HAPPY New Year people. I cannot tell you how happy I am that the festive season is finally behind us, not because I don't like Christmas (although I can be a bit bah humbug about it), but because I can now get back to eating and exercising normally rather than living on a diet of Celebrations, Quality Street and mince pies.

I swear I have eaten so many of the latter my blood type is now pastry.

And with all the parties, hangovers and late nights I've had since December 1, my relationship with the gym is best described as "strained".

But that ends today.
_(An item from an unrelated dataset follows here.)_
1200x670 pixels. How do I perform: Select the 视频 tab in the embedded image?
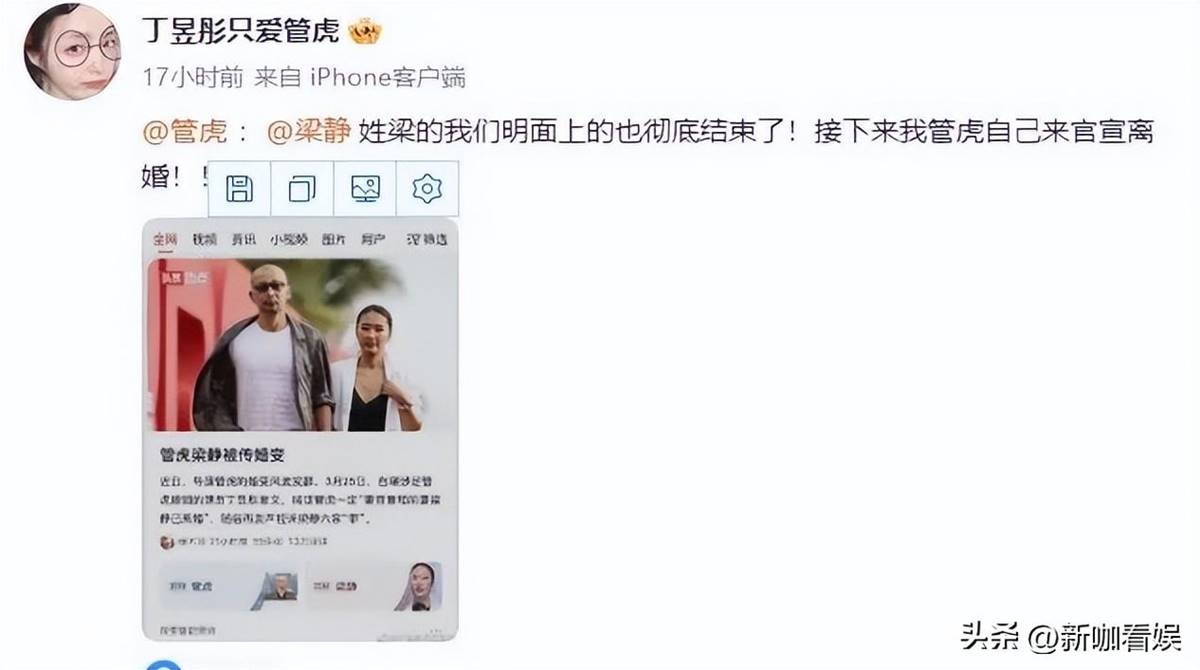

Following a late night binge on expensive cheese, wine and Lindt chocolate reindeer (yummy) last night, my fridge is now free of indulgences – well it is free of food entirely – and all set for the healthy ingredients that will soon grace its shelves.

I am sure I won't be the only person thinking this way this week.

January is traditionally the time for health kicks with gym memberships soaring as people promise fit not fat will be their mantra in 2013. By New Year's Day every TV ad break featured promos for the latest workout DVDs from Davina McCall to that girl who won Big Brother a few years back and used to be fat but isn’t anymore.

By the time you read this column I will (hopefully) be sweating out my Christmas sins at my first hot yoga class.

But while most women will be starting January thinking about slimming down, the fashionable celebrity silhouette for 2013 looks set to be curvy with a flurry of pregnancies announced in recent weeks.

Fearne Cotton, Lily Allen, Rochelle from the Saturdays, supermodel Lara Stone, Coleen Rooney and Peaches Geldof are among those already proudly displaying baby bumps.

And then there's the Duchess of Cambridge who announced last month that an heir to the throne is on the way.

Kate, who as we know has been suffering terrible morning sickness, kept a low profile over the festive period but one baby mama-to-be could not have been more visible.

At the weekend Kanye West revealed at a concert that Kim Kardashian, his girlfriend of eight months is expecting their first baby, sparking a twitter frenzy.

It heralded what is sure to be one of the most documented and lucrative pregnancies in history, after all reality star cum business mogul Kim is one of the most photographed women on the planet, with an army of more than 17m twitter followers.

Given how much Kim made from her brief wedding to Kris Humphries, one can only imagine the megabucks this baby will bring.

I am seeing maternitywear, kids' klothes, kribs (see what I did there?), a Keeping Up With the Kardashians Kim and Kanye spin-off and can you imagine how much the first photo of baby Kimye (Kim and Kanye, keep up people) will be worth?

Already Kim has been gushing about her plans for the baby and her cravings (sushi apparently) well and truly pulling focus from the silent and virtually invisible Duchess of Cambridge.

Kim was mocked when she tweeted her congratulations to Kate Middleton after her pregnancy was announced, but given the amount of media heat the 32-year-old American is going to take off the future Queen over the next few months I think the least Kate could do is return the favour.

I won’t hold my breath though, I need all the oxygen I can get for this yoga class.